In the priapulid Priapulus caudatus, the gut consists of an ectodermal foregut and anus, and a mid region of at least partial endodermal origin. The inner gut develops into a 16-cell primordium devoid of visceral musculature, arranged in 3 mid tetrads and 2 posterior duplets. The mouth invaginates ventrally and shifts to a terminal anterior position as the ventral anterior ectoderm differentially proliferates. Contraction of the musculature occurs as the head region retracts into the trunk and resolves the definitive larval body plan. Despite obvious developmental differences with C. elegans and D. melanogaster, the expression in P. caudatus of the gut-related candidate genes NK2.1, foxQ2, FGF8/17/16, GATA456, HNF4, wnt1 and evx demonstrate three distinct evolutionarily conserved molecular profiles that correlate with morphologically identified subregions of the gut.
The comparative analysis of priapulid development suggests that a midgut formed by a single endodermal population of vegetal cells, a ventral mouth, and the blastoporal origin of the anus are ancestral features in the Ecdysozoa.
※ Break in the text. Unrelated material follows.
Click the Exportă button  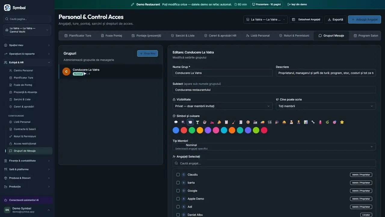[335, 20]
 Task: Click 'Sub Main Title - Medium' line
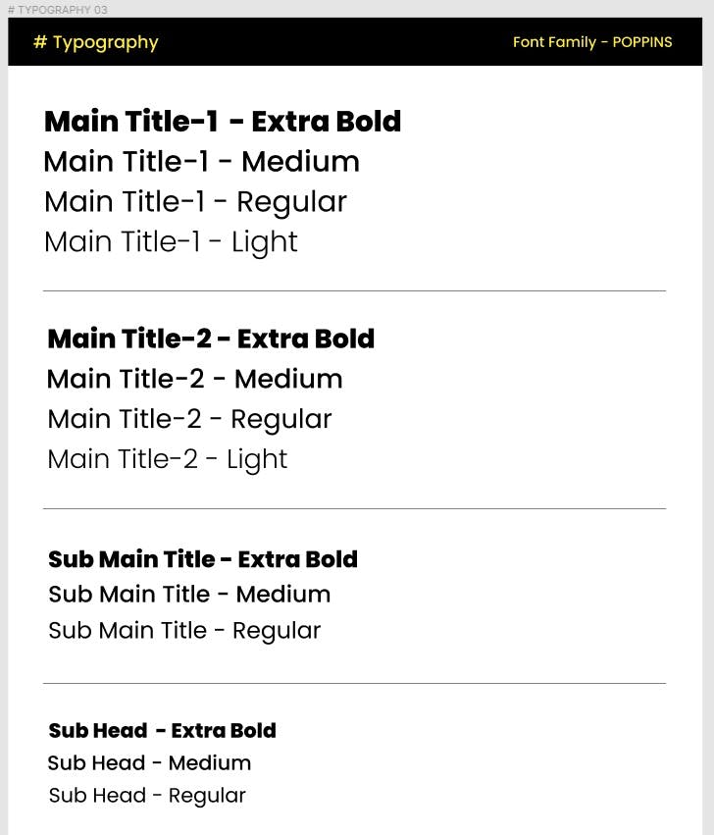point(189,595)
Our molecular data on P. caudatus reveal a conserved ecdysozoan gut patterning program and demonstrates that extreme morphological divergence has not been accompanied by major molecular innovations in transcriptional regulators during digestive system evolution in the Ecdysozoa. Our data help to understand the origins of the ecdysozoan body plan, including those of C. elegans and D. melanogaster, and this is critical for comparisons between these two prominent model systems and their vertebrate counterparts.